===== LISTED RECORDS =====

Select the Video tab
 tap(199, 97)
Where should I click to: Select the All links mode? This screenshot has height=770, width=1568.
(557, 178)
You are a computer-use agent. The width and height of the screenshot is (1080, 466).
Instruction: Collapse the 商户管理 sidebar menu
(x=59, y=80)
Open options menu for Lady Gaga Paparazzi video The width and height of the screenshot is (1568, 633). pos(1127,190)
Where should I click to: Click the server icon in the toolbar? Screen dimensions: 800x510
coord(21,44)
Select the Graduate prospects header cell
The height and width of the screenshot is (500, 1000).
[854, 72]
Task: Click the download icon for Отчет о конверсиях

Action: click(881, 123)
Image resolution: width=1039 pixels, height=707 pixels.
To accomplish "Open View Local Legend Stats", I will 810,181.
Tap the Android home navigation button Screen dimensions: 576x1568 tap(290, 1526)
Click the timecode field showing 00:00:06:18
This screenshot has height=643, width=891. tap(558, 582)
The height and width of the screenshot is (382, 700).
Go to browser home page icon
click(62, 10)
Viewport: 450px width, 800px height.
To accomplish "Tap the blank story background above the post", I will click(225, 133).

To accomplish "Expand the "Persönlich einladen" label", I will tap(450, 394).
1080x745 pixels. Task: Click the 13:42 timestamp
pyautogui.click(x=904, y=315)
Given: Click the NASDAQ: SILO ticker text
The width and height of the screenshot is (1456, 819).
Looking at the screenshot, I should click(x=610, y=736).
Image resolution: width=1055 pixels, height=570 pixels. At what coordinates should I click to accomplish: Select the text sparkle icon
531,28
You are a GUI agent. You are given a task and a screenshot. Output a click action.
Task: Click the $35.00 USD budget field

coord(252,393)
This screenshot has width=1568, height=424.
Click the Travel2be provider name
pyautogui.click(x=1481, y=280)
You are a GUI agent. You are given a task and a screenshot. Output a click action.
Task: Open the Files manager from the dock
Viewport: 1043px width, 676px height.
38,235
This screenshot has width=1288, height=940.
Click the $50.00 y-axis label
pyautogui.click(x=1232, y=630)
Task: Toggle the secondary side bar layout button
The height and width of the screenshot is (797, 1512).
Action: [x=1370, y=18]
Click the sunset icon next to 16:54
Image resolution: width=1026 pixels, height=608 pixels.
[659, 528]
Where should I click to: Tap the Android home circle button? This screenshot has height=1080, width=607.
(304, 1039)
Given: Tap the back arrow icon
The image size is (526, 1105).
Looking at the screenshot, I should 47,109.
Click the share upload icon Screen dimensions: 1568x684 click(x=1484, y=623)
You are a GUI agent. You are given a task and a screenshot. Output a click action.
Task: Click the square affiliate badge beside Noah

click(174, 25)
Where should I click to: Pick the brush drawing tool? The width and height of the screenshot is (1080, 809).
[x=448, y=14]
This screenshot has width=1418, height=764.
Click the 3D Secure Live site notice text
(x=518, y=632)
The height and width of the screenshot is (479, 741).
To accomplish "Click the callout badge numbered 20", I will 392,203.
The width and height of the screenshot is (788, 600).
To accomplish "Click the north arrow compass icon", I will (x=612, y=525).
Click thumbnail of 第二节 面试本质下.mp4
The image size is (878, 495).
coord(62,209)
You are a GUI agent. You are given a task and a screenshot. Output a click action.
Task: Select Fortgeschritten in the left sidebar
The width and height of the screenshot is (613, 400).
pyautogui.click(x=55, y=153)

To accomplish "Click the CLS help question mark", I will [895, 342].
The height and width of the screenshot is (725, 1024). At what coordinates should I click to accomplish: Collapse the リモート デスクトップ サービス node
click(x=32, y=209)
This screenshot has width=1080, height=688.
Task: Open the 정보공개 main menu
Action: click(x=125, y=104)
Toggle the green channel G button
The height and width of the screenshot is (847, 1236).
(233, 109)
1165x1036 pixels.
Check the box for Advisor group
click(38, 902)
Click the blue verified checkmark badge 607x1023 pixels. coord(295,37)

=====

DESCRIPTION OF THE TASK - Restate the data exactly, keeping every line intact.

SOLUTION FOR THIS EXERCISE -
Select the Video tab
 tap(199, 97)
Where should I click to: Select the All links mode? This screenshot has height=770, width=1568.
(557, 178)
You are a computer-use agent. The width and height of the screenshot is (1080, 466).
Instruction: Collapse the 商户管理 sidebar menu
(x=59, y=80)
Open options menu for Lady Gaga Paparazzi video The width and height of the screenshot is (1568, 633). pos(1127,190)
Where should I click to: Click the server icon in the toolbar? Screen dimensions: 800x510
coord(21,44)
Select the Graduate prospects header cell
The height and width of the screenshot is (500, 1000).
[854, 72]
Task: Click the download icon for Отчет о конверсиях

Action: click(881, 123)
Image resolution: width=1039 pixels, height=707 pixels.
To accomplish "Open View Local Legend Stats", I will 810,181.
Tap the Android home navigation button Screen dimensions: 576x1568 tap(290, 1526)
Click the timecode field showing 00:00:06:18
This screenshot has height=643, width=891. tap(558, 582)
The height and width of the screenshot is (382, 700).
Go to browser home page icon
click(62, 10)
Viewport: 450px width, 800px height.
To accomplish "Tap the blank story background above the post", I will click(225, 133).

To accomplish "Expand the "Persönlich einladen" label", I will tap(450, 394).
1080x745 pixels. Task: Click the 13:42 timestamp
pyautogui.click(x=904, y=315)
Given: Click the NASDAQ: SILO ticker text
The width and height of the screenshot is (1456, 819).
Looking at the screenshot, I should click(x=610, y=736).
Image resolution: width=1055 pixels, height=570 pixels. At what coordinates should I click to accomplish: Select the text sparkle icon
531,28
You are a GUI agent. You are given a task and a screenshot. Output a click action.
Task: Click the $35.00 USD budget field

coord(252,393)
This screenshot has width=1568, height=424.
Click the Travel2be provider name
pyautogui.click(x=1481, y=280)
You are a GUI agent. You are given a task and a screenshot. Output a click action.
Task: Open the Files manager from the dock
Viewport: 1043px width, 676px height.
38,235
This screenshot has width=1288, height=940.
Click the $50.00 y-axis label
pyautogui.click(x=1232, y=630)
Task: Toggle the secondary side bar layout button
The height and width of the screenshot is (797, 1512).
Action: [x=1370, y=18]
Click the sunset icon next to 16:54
Image resolution: width=1026 pixels, height=608 pixels.
[659, 528]
Where should I click to: Tap the Android home circle button? This screenshot has height=1080, width=607.
(304, 1039)
Given: Tap the back arrow icon
The image size is (526, 1105).
Looking at the screenshot, I should 47,109.
Click the share upload icon Screen dimensions: 1568x684 click(x=1484, y=623)
You are a GUI agent. You are given a task and a screenshot. Output a click action.
Task: Click the square affiliate badge beside Noah

click(174, 25)
Where should I click to: Pick the brush drawing tool? The width and height of the screenshot is (1080, 809).
[x=448, y=14]
This screenshot has width=1418, height=764.
Click the 3D Secure Live site notice text
(x=518, y=632)
The height and width of the screenshot is (479, 741).
To accomplish "Click the callout badge numbered 20", I will 392,203.
The width and height of the screenshot is (788, 600).
To accomplish "Click the north arrow compass icon", I will (x=612, y=525).
Click thumbnail of 第二节 面试本质下.mp4
The image size is (878, 495).
coord(62,209)
You are a GUI agent. You are given a task and a screenshot. Output a click action.
Task: Select Fortgeschritten in the left sidebar
The width and height of the screenshot is (613, 400).
pyautogui.click(x=55, y=153)

To accomplish "Click the CLS help question mark", I will [895, 342].
The height and width of the screenshot is (725, 1024). At what coordinates should I click to accomplish: Collapse the リモート デスクトップ サービス node
click(x=32, y=209)
This screenshot has width=1080, height=688.
Task: Open the 정보공개 main menu
Action: click(x=125, y=104)
Toggle the green channel G button
The height and width of the screenshot is (847, 1236).
(233, 109)
1165x1036 pixels.
Check the box for Advisor group
click(38, 902)
Click the blue verified checkmark badge 607x1023 pixels. coord(295,37)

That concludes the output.